|Chantau working hard|
Chantou smiles as she sweeps her brush across her next piece of art filling in the intricate design with brightly coloured paint. All day long foreigners pass through her workshop by their guides who inform us that she was one of the few lucky young people to have been invited to work and train at Artisans d'Angkor. Although the guide informs us that the project has been set up to reinstall traditional Khmer artistry back into the country following its destruction during the rule of the Khmer Rouge, Chantou cannot hear anything, she's smiling and fixated on her work behind her is a list of hand signals for communicating with her as she is deaf.
The Artisans d'Angkor not invite underprivileged people from rural communities to train, they pay them and provide families with health care. Once the training is complete, the person returns to their families and their villages to start their own trading, teach others and spread the traditional Khmer culture and art. It is these projects that help the Cambodian people return back to their past life before the war. I was so glad that our tour included this. It was a pleasure to walk around seeing young people painting, carving, moulding and selling their wares. The place felt alive with prosperity.
|In the carving workshop.|
The guide and I discussed the current political situation of Cambodia including the future of the King. He told me how the Cambodian People's Party have been the ruling party of Cambodia since 1981, although several political and social changes have been made and the name of the party has altered through time. The future of the King is also a mystery to the Cambodian's, he tells me that the people support the present King, Norodom Sihamoni, but when he dies je's not sure whether the royalty will continue.
Our main purpose for our trip was for the boat journey out onto the Tonle Sap Lake to visit the floating villages. Tom, Nicky, Kate and I had our private car, with perfect air-conditioning and even a pet gecko. During my trip, Gecko's have become my ultimate friend. Everyone should have one around munching up the flies and mosquitoes. This was the trip Kate had convinced me to do rather than taking the boat from Battambang to Siem Reap and I'm glad she did.
|I wouldn't want to be on that boat....|
The Tonle Sap Lake is the largest freshwater lake in South East Asia that changes flow twice a year. During the dry season the water drains into the Mekong at Phnom Penh and during the wet season, the water flows back up and fills up like a reservoir. It's an extremely important feature to the Cambodians, it's a source of fish, it's a transport link between the capital, Battambang and Siem Reap and it's home to many ethnic Vietnamese and Cham people who live in the floating villages. The car weaved it's way through the streets of Siem Reap and headed out into the suburbs where the touristy buildings gave way to run down shacks clinging onto the sides of the road and standing tall upon stilts out of the water.

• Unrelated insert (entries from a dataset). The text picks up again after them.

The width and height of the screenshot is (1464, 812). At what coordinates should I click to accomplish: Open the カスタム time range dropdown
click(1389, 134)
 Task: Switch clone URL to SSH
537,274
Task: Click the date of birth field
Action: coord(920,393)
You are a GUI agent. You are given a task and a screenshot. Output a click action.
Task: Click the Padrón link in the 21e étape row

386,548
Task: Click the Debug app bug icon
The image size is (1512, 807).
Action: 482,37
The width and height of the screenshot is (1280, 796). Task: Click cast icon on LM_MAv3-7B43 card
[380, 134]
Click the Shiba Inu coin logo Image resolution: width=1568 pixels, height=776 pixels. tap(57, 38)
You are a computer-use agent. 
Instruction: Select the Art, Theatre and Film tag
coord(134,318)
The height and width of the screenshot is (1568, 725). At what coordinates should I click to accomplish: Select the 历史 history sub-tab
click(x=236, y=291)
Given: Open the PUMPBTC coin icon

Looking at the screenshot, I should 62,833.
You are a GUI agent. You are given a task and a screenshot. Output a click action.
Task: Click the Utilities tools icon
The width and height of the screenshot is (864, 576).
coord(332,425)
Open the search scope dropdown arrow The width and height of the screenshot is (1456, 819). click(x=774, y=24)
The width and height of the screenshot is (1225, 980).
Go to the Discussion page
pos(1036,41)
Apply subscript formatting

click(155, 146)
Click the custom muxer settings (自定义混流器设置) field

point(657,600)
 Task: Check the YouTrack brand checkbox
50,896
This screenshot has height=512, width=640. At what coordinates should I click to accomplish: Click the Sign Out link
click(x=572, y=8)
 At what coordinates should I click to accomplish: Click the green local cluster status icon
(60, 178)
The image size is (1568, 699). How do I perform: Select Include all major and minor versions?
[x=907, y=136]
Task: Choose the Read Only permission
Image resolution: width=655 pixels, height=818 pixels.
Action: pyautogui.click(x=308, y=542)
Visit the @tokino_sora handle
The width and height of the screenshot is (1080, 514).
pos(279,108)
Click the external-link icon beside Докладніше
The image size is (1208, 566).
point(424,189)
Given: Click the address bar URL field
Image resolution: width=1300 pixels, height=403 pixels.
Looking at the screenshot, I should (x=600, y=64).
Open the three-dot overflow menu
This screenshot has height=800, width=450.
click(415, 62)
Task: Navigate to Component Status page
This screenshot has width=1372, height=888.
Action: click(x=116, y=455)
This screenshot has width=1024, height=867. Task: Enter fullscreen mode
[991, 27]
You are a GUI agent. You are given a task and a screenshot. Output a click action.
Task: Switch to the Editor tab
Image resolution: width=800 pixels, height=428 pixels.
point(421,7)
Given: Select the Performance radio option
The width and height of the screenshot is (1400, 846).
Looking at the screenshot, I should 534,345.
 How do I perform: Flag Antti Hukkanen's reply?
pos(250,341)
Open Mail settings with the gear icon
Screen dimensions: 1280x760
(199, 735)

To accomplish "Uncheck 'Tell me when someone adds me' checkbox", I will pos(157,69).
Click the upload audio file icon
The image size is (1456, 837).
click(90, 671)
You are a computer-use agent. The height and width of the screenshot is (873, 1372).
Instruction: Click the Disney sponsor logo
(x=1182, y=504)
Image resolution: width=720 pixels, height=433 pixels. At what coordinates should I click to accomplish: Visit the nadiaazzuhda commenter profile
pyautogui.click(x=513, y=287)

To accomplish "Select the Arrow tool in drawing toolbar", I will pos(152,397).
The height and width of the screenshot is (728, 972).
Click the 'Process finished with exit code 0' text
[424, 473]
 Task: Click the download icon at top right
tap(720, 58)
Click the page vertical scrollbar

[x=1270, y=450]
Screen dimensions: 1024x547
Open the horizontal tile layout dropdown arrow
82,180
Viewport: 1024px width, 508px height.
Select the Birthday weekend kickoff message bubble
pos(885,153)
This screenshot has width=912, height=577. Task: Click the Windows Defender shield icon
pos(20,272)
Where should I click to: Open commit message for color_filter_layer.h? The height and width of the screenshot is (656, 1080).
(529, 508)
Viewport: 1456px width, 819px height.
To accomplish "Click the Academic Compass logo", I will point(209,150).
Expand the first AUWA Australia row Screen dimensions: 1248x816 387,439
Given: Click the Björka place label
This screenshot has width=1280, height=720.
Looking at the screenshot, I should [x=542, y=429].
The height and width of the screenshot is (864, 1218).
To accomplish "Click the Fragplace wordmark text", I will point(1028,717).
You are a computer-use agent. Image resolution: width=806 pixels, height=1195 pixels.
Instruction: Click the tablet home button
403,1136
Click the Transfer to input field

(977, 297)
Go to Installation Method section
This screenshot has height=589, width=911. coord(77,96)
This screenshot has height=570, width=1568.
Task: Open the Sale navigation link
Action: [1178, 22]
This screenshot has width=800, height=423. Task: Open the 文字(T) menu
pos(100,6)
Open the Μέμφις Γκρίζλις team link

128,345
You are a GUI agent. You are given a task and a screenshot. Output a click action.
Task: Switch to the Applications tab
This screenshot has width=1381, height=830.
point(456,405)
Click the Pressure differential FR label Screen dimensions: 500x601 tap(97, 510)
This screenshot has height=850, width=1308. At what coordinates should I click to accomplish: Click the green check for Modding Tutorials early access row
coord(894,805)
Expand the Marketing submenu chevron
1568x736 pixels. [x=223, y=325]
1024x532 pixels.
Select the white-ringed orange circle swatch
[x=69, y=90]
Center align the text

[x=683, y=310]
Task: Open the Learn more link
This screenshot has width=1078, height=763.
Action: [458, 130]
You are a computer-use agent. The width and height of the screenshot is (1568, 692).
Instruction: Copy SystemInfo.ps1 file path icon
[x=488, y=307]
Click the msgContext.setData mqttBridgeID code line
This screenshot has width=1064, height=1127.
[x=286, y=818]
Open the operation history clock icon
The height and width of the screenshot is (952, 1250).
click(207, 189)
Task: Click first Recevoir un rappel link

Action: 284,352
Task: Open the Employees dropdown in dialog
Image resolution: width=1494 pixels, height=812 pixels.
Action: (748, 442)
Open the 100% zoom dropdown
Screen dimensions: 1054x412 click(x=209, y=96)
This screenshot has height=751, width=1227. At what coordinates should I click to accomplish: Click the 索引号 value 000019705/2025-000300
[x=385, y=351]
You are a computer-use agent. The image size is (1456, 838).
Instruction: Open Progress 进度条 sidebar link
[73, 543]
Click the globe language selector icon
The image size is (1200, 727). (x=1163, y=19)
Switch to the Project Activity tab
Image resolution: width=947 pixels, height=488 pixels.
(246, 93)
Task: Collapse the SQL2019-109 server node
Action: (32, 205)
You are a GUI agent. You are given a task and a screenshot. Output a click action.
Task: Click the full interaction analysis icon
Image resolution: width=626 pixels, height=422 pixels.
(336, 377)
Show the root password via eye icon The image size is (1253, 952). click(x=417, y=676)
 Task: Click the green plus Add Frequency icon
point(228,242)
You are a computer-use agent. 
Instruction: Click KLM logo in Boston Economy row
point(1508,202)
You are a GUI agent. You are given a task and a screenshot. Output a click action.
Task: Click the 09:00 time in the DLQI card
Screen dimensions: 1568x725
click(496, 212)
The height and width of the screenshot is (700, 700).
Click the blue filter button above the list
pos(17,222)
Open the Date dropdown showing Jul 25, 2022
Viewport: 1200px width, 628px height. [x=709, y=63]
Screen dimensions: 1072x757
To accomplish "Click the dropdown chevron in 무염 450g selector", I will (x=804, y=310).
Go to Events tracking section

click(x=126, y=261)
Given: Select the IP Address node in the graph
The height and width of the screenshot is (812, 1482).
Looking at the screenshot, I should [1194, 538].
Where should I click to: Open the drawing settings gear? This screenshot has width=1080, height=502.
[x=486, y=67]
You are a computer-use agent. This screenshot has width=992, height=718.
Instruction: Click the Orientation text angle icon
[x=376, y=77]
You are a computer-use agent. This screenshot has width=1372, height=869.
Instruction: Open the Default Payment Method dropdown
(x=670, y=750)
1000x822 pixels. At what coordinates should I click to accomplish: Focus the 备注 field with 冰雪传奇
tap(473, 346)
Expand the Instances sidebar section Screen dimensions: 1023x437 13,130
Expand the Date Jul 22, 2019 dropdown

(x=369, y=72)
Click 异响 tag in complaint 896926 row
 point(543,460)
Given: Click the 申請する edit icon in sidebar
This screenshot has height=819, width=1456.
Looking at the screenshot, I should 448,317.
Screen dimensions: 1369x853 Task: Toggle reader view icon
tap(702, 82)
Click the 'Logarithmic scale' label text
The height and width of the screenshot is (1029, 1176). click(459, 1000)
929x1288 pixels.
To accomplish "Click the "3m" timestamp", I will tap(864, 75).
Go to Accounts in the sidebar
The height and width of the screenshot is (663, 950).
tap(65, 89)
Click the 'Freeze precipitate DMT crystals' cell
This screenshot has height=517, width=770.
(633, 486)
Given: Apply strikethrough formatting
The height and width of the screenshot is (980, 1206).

We arrived at the dock and was taken from the car by the guide to our boat that was to take us further down stream to the lake and Chon Kneas, the floating village. Carefully we hoped, one by one, across four boats to ours. The boat driver turned the engine on and negotiated it out of the impossible space it had got jammed into. We were soon out and steaming peacefully along the brown waters passing small villages and fishermen on the way. Overloaded boats passed by, listing crazily to one side very close to catastrophe.
|Church in the water...|
Finally we reached open water and the village appeared, out of nowhere, thrust out of the water. We passed the school, shop, church and many houses. People were going about their daily lives, climbing out of windows and getting into the tiny boats to pop to the shop. We pulled into a restaurant where we had some food and visited their bizarre crocodile farm hanging off the back. Although we were more interested in the tiny puppy that roamed around than what we were there for.
|Houses on the water|
To live in the middle of a lake is a crazy idea, how isolated would you feel if your boat broke down? It's not as though you can substitute it with your feet and grab a bus to the shop. Kids roam around in small tin boats selling bottles of drink to tourists with snakes wrapped around their necks. Some even jump aboard, run through the boat and try to sell you things. Our boat pulled away and headed back towards Siem Reap just as the sun was setting into the lake. The four of us sailed along in silence just watching the world go by and contemplating the lives of the people who live on the water.